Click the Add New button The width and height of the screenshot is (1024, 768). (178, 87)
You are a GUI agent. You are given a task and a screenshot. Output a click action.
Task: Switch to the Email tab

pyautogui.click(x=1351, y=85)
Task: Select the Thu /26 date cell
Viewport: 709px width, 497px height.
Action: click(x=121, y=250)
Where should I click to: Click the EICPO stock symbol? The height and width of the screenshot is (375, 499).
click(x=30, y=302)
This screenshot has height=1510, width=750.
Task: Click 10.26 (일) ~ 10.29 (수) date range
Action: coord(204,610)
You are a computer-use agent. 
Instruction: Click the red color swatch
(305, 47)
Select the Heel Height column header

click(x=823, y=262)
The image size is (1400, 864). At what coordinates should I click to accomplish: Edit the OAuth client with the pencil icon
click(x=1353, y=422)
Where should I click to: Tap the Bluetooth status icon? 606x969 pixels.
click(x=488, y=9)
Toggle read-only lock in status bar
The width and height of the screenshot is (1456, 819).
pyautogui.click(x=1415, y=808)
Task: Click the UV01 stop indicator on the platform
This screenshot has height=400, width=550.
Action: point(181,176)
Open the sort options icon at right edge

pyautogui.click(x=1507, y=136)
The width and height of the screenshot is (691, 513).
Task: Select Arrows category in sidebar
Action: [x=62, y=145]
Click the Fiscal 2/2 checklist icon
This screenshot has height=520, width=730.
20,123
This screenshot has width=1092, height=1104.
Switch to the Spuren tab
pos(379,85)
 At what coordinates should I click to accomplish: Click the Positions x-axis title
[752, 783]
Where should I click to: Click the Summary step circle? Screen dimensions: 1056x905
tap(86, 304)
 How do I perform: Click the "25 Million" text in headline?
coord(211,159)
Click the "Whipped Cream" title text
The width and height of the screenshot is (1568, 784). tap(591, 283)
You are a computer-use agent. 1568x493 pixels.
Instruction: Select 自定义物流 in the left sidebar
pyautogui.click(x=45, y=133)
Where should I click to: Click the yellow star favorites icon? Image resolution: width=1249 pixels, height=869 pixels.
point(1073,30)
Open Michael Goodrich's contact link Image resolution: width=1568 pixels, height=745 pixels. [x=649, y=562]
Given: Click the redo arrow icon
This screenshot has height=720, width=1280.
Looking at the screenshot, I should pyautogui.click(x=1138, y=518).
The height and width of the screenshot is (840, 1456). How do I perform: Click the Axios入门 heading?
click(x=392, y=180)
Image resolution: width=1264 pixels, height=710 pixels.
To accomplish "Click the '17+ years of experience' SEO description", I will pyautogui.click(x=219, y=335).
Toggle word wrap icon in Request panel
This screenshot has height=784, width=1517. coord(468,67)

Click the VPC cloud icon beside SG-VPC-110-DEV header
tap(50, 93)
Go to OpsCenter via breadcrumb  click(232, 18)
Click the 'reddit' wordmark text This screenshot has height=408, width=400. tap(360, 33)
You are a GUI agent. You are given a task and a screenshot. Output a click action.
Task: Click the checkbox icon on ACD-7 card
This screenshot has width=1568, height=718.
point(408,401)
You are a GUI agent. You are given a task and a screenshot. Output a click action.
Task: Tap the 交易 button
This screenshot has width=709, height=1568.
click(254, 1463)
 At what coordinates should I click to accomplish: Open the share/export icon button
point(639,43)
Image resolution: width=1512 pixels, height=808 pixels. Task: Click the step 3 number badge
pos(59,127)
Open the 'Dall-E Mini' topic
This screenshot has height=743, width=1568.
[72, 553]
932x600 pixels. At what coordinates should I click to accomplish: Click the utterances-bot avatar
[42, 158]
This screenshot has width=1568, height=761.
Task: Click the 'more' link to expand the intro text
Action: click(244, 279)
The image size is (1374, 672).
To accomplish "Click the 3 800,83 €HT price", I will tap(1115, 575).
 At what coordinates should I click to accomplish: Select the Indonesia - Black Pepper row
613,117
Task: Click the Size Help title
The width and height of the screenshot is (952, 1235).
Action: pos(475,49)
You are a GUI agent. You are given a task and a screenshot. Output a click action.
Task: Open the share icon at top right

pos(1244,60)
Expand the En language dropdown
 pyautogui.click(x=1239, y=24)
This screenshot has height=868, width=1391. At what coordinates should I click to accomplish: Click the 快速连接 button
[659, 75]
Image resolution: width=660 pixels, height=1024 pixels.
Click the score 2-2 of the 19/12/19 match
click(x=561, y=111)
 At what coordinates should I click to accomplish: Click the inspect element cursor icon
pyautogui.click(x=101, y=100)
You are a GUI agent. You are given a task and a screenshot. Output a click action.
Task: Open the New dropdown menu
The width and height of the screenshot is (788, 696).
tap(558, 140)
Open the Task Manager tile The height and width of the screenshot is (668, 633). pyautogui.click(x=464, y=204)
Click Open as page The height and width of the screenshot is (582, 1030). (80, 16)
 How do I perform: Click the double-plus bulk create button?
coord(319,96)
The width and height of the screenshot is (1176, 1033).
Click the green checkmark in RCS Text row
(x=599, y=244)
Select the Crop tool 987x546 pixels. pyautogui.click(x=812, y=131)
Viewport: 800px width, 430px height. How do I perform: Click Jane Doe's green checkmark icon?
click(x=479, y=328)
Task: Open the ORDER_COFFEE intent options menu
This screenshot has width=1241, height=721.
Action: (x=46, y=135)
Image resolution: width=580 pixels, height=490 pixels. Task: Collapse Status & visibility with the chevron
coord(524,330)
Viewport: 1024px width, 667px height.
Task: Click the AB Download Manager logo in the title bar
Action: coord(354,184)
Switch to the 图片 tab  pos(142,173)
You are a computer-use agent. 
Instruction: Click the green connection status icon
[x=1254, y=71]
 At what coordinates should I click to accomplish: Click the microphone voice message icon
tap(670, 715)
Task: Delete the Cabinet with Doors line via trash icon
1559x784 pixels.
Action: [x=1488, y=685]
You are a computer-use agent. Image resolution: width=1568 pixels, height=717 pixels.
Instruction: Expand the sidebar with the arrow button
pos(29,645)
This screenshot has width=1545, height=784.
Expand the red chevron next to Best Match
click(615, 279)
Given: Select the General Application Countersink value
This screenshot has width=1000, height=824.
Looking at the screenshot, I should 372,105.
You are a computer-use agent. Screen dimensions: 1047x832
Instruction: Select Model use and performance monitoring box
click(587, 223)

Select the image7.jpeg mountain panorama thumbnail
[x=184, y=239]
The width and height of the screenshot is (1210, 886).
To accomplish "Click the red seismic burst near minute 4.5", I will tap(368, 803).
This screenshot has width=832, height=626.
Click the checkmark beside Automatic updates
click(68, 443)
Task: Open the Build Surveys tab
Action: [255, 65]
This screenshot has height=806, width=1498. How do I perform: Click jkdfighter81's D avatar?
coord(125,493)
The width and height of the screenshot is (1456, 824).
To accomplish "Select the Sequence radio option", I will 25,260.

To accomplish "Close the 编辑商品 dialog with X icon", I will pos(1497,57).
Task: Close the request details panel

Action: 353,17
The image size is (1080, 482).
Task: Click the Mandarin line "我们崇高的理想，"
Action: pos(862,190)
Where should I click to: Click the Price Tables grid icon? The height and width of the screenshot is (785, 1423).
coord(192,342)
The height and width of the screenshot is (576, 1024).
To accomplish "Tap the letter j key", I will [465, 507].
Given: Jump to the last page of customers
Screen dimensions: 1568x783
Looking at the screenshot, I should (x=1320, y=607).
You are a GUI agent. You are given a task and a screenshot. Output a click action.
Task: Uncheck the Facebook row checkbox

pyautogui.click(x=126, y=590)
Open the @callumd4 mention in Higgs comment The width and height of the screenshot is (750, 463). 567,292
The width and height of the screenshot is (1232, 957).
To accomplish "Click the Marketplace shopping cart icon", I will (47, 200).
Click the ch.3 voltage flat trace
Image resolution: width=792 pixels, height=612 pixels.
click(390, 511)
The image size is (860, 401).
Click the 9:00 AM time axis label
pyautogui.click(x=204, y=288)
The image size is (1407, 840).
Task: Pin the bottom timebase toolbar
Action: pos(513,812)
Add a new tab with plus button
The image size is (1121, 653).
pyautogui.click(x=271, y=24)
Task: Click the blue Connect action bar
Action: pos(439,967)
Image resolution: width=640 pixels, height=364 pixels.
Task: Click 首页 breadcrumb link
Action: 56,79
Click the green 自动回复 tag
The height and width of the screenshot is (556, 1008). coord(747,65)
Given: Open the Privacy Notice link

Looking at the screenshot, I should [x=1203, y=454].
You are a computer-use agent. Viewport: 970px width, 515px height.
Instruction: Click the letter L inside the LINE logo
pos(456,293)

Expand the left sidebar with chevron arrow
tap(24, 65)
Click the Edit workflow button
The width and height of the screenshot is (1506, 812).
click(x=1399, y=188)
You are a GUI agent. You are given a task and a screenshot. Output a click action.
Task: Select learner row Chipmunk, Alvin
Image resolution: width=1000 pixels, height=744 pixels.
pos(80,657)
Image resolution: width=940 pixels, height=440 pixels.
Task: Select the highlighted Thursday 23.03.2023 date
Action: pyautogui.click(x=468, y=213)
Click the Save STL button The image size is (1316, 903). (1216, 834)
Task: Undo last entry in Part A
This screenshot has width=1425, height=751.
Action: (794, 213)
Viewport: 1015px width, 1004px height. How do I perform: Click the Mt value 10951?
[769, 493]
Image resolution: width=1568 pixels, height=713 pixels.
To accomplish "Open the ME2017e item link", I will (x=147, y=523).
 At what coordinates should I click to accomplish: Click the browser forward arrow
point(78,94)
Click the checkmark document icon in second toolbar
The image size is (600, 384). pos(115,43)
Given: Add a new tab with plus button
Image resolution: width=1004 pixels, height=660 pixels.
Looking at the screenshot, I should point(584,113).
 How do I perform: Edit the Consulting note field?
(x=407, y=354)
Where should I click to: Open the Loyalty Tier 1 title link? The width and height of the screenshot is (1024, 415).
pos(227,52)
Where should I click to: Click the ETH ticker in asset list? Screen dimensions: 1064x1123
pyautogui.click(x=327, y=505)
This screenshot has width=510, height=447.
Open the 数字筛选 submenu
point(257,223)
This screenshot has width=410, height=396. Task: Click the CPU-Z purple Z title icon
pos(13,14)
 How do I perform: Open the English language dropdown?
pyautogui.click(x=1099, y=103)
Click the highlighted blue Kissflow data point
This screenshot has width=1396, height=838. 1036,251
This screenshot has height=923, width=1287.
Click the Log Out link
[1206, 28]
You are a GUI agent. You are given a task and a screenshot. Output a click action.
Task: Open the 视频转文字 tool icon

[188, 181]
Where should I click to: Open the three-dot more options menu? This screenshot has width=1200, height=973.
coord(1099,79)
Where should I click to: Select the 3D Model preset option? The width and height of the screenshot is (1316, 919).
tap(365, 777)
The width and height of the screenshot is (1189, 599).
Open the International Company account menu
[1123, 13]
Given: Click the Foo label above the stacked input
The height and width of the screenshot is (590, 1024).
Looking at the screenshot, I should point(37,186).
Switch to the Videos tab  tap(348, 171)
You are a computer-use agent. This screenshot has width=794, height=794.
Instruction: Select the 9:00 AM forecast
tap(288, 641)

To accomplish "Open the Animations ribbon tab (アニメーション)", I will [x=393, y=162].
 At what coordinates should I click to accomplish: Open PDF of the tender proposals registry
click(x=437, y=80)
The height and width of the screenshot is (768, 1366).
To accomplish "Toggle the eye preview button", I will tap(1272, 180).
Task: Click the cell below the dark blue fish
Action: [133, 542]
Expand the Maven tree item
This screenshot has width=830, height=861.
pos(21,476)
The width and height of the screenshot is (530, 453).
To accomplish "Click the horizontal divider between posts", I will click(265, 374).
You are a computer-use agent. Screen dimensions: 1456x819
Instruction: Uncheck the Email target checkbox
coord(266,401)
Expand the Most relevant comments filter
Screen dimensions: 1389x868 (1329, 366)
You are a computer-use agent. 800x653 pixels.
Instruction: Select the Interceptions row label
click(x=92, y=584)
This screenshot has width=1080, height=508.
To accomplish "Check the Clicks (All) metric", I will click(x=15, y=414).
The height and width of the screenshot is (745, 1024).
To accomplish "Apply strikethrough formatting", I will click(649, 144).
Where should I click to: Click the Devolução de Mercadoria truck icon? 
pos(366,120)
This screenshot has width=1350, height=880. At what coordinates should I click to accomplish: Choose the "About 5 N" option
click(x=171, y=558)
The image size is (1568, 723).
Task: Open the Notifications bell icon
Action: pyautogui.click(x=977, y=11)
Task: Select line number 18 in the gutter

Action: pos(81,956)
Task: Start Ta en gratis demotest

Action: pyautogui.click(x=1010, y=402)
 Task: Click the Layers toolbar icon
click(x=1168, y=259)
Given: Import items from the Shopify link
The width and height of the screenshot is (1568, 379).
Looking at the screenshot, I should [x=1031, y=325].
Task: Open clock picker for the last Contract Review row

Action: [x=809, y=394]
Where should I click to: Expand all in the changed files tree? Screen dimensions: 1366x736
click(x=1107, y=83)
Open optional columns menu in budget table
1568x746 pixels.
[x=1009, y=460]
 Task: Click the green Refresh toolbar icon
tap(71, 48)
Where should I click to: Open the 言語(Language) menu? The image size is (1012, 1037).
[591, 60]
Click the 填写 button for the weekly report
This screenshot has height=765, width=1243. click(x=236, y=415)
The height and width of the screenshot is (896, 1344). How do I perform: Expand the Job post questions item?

**WHAT TO PRODUCE:**
Retype the lines from the line with "will [x=393, y=162]." to the line with "click(x=437, y=80)", inclusive, with no changes.

**WRITTEN ANSWER:**
To accomplish "Open the Animations ribbon tab (アニメーション)", I will [x=393, y=162].
 At what coordinates should I click to accomplish: Open PDF of the tender proposals registry
click(x=437, y=80)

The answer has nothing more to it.